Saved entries
※

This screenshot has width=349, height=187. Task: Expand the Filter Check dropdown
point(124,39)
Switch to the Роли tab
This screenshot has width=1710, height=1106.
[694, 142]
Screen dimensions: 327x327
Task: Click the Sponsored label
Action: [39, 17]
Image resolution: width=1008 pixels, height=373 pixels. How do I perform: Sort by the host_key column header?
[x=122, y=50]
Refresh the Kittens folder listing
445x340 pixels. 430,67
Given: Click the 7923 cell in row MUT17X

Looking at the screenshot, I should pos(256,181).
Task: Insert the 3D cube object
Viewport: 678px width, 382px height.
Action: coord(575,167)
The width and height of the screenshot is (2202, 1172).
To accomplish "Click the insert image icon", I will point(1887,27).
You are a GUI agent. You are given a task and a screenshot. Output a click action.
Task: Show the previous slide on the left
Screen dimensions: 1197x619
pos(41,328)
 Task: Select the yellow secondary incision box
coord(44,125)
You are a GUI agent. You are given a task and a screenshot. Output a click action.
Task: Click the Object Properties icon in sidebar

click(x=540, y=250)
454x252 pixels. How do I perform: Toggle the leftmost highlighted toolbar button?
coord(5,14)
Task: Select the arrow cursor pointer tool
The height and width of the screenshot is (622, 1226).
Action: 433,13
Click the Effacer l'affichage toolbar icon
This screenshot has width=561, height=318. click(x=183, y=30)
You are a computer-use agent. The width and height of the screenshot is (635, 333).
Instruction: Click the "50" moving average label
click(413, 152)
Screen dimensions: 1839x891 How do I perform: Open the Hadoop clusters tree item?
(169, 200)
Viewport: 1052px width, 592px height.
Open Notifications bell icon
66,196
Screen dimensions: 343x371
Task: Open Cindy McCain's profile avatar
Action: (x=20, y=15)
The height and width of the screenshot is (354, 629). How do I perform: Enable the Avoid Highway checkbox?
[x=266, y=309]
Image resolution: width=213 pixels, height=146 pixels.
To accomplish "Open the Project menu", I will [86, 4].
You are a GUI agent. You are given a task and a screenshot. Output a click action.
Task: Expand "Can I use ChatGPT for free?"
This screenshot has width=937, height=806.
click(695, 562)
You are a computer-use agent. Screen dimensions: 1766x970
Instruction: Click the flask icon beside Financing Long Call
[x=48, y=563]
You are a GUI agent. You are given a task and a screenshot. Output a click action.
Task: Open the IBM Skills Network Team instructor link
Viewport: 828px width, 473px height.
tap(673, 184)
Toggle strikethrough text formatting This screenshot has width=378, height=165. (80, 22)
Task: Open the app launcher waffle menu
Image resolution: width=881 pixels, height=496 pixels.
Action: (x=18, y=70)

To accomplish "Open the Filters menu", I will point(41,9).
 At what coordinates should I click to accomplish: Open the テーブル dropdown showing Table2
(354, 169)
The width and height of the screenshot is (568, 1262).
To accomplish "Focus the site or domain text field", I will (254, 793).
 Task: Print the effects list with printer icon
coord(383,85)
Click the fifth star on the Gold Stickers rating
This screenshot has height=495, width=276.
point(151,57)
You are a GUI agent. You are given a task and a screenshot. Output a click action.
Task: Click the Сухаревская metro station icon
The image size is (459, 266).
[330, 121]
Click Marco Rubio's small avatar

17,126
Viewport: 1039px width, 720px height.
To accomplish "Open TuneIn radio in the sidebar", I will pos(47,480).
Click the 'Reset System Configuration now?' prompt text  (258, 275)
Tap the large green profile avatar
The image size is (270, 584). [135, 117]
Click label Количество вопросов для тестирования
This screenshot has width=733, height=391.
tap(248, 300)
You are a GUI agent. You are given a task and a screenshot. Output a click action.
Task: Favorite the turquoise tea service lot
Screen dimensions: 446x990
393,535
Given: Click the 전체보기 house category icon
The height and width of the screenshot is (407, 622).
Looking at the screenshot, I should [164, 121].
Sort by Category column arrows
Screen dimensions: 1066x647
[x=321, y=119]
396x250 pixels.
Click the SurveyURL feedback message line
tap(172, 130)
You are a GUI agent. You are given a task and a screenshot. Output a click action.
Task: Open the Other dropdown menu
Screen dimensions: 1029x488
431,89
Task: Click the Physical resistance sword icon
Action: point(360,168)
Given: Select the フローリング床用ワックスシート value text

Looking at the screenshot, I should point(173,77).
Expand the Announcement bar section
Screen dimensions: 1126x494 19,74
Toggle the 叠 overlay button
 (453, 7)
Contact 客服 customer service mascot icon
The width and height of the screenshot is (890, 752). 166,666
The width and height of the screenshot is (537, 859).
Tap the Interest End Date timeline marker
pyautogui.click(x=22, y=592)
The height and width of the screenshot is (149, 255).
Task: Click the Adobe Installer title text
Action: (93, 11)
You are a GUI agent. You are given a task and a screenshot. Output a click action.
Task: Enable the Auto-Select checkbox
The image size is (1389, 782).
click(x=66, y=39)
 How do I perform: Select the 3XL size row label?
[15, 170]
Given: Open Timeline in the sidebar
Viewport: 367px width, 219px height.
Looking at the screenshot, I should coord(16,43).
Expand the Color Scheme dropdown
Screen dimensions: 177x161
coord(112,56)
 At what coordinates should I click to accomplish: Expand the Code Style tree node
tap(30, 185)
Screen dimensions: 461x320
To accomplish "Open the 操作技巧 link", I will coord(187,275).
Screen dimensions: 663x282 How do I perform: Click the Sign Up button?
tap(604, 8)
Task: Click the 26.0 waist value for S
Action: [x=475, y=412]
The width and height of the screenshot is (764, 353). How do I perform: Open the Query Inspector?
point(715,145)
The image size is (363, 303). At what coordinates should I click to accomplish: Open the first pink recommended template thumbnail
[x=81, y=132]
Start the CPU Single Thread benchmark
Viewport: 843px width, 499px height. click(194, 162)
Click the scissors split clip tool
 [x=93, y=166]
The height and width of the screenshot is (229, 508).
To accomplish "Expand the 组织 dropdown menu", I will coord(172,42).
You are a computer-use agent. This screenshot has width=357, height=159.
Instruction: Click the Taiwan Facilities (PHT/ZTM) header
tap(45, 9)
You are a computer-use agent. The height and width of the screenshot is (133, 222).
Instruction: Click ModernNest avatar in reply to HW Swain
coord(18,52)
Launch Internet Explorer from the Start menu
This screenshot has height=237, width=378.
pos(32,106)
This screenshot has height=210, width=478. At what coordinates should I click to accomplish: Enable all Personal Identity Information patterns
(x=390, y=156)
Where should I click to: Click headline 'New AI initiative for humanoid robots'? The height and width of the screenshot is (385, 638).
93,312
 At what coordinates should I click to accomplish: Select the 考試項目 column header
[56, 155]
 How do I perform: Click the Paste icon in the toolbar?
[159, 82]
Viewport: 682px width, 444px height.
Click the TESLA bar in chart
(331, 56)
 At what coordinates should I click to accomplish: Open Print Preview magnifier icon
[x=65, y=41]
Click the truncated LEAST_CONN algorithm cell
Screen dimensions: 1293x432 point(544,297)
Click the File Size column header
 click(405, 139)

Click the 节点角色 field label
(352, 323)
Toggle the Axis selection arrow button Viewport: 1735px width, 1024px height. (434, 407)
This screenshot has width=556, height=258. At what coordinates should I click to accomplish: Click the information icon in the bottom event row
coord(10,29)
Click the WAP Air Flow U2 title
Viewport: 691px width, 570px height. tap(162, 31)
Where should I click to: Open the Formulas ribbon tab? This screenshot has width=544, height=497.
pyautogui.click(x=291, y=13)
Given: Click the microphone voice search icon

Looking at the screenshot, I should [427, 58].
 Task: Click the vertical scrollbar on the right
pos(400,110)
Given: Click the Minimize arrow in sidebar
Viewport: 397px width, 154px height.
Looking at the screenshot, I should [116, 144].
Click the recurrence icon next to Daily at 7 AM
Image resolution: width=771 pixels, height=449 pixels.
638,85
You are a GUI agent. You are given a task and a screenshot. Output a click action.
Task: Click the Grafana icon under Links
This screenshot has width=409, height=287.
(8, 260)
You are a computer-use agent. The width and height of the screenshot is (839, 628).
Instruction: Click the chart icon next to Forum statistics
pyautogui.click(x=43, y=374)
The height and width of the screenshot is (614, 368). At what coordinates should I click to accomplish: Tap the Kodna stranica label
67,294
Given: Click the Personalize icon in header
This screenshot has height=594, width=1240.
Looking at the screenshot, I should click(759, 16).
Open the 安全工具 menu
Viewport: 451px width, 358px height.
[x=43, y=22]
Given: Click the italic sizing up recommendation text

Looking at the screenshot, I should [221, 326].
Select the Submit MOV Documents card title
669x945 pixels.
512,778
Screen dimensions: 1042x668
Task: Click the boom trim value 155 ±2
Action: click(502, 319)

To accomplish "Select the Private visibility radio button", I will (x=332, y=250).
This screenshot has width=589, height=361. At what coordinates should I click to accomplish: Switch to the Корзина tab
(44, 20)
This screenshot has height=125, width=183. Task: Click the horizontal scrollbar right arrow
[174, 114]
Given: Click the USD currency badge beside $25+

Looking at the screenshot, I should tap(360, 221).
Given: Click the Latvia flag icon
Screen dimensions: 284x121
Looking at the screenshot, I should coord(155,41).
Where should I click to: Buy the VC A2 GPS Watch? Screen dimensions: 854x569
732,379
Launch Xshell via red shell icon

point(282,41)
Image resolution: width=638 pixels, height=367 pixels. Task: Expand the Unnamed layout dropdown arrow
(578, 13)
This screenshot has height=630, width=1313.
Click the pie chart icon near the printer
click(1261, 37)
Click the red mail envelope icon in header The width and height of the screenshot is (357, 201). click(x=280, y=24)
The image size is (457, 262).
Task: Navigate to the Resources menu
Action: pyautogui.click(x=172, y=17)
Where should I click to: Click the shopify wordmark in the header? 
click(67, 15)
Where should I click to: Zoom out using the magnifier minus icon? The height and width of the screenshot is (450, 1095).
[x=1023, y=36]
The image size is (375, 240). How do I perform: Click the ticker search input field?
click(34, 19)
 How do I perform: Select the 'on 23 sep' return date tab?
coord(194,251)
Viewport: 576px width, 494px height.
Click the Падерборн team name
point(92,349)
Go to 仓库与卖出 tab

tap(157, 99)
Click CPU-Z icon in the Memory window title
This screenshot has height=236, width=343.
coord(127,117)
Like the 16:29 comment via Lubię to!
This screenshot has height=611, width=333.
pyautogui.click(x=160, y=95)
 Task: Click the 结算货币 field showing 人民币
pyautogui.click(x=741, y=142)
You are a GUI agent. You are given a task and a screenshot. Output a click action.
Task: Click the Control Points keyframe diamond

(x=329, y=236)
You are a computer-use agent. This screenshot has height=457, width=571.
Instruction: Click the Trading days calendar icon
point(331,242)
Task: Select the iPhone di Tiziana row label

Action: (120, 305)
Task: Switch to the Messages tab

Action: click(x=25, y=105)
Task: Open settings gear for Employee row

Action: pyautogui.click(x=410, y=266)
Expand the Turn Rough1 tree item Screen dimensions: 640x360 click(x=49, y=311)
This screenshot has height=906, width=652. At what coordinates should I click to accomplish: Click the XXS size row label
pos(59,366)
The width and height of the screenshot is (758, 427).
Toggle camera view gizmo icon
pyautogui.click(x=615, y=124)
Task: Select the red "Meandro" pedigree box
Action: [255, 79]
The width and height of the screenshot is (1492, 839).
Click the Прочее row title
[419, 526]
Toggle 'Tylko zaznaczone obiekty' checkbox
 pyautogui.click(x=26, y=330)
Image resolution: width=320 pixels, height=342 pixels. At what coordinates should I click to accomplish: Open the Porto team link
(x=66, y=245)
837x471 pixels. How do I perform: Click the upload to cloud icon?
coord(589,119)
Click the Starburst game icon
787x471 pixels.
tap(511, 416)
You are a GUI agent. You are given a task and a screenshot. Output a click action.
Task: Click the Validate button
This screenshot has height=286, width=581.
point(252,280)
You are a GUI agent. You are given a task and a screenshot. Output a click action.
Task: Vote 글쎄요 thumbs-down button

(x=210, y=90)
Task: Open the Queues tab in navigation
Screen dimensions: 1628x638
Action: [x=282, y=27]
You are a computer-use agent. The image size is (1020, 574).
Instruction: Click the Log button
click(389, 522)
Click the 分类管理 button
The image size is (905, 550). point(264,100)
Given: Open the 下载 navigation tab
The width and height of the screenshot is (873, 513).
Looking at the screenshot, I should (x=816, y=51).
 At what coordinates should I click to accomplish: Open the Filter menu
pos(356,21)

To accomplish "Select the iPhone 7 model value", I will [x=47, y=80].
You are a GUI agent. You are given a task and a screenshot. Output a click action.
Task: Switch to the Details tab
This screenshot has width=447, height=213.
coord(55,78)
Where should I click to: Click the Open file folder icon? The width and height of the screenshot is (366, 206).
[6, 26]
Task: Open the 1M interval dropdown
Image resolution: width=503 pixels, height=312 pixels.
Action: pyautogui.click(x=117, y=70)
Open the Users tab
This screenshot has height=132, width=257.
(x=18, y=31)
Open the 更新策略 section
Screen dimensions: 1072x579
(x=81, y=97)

※

## Exercise instructions
Collect each line of the entries that has the word "navigation", copying it in full.

## Response to this exercise
Task: Open the Queues tab in navigation
Given: Open the 下载 navigation tab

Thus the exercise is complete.